- _YOUR INSTRUCTIONS_: Exclude the pictures and reproduce exactly the lines that run from the one holding "You are a GUI" to the end of the entries below.

- _EXERCISE DATA_:

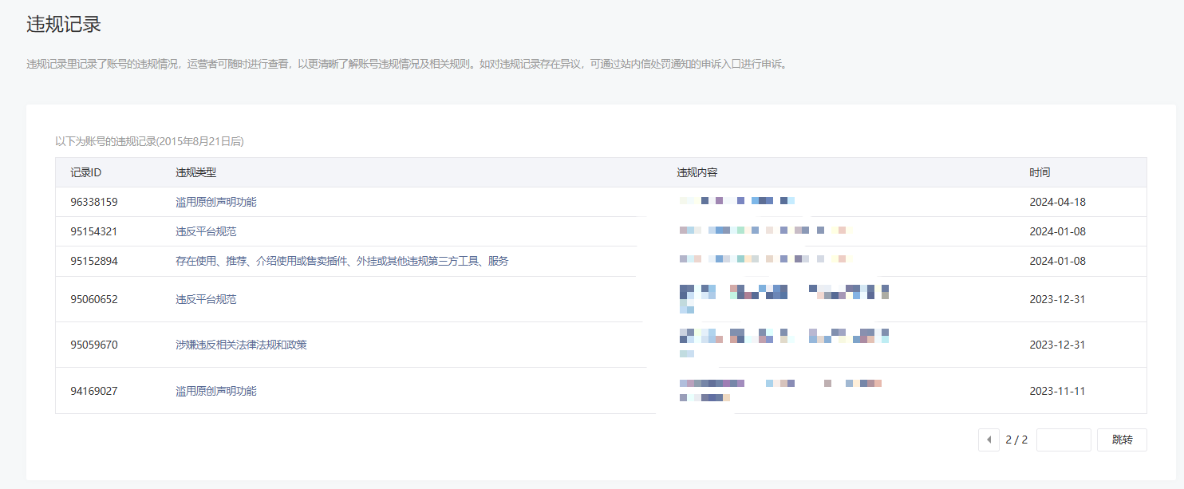Open 违反平台规范 link for record 95154321

(x=206, y=231)
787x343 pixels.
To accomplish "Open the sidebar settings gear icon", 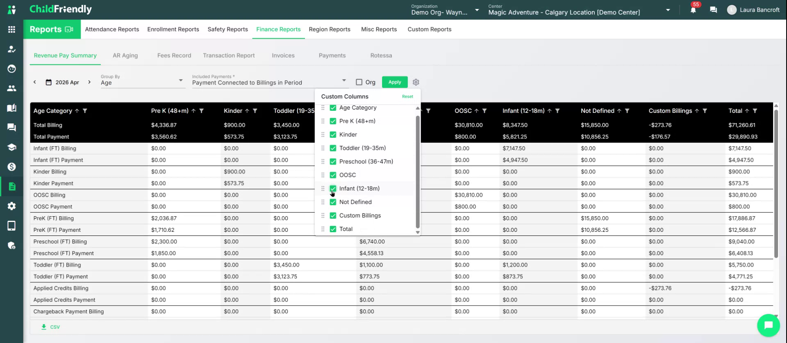I will [x=11, y=206].
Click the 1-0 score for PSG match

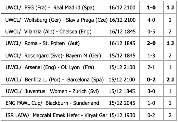coord(151,8)
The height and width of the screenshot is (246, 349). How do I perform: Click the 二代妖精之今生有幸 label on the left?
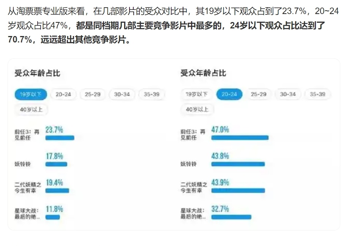27,186
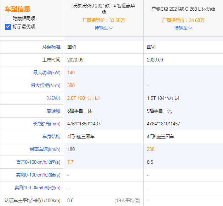Open the 奔驰C级 2021款 C 260 L title
Image resolution: width=223 pixels, height=206 pixels.
(x=183, y=9)
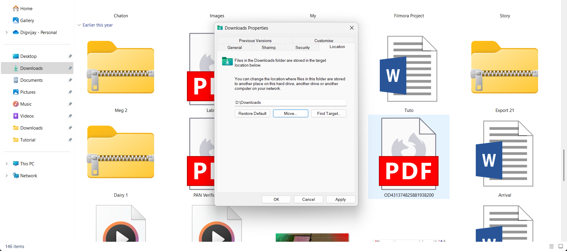Switch to the Sharing tab
Screen dimensions: 567x251
pos(268,47)
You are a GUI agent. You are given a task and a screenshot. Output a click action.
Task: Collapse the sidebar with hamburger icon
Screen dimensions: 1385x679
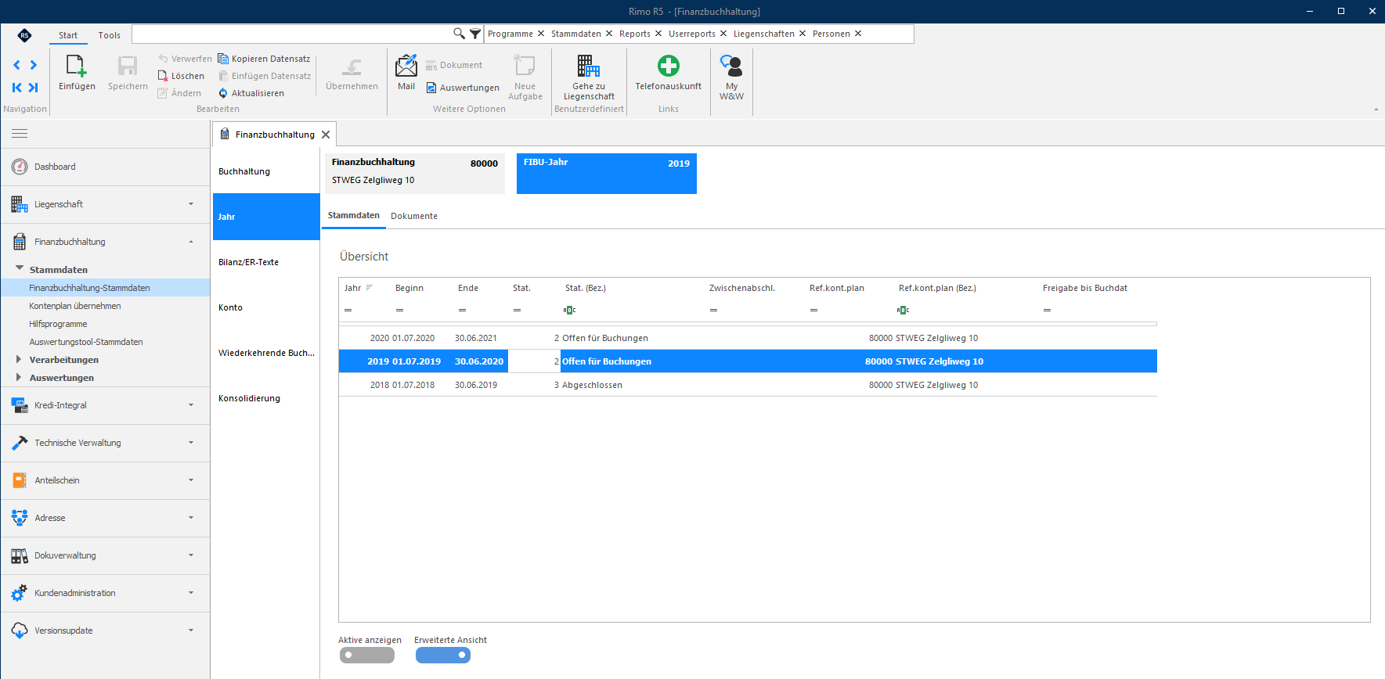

- _REPLY_:
You are a GUI agent. You are given a task and a screenshot. Output a click action.
Task: Collapse the sidebar with hamburger icon
Screen dimensions: 1385x679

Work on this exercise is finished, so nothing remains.